• [ENTRIES PROVIDED]
——
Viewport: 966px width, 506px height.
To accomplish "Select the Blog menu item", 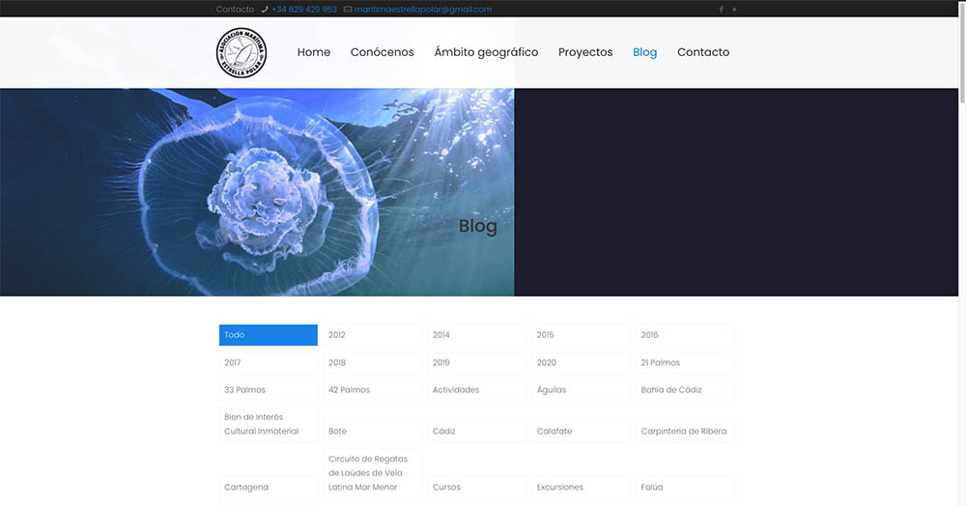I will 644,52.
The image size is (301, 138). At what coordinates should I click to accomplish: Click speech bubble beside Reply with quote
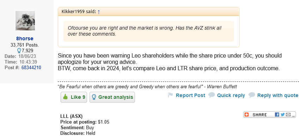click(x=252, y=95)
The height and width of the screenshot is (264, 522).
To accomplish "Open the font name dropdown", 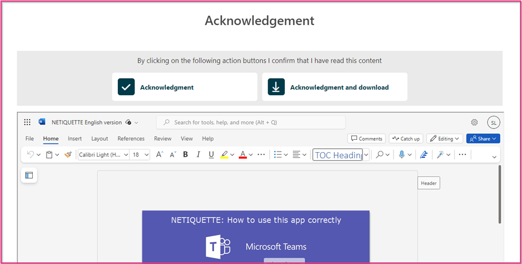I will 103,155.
——
• [WHAT IS BEING ASKED] Tally the lines of the material in which the string "width" appears. Give the tally and nothing else.

• [WRITTEN ANSWER] 2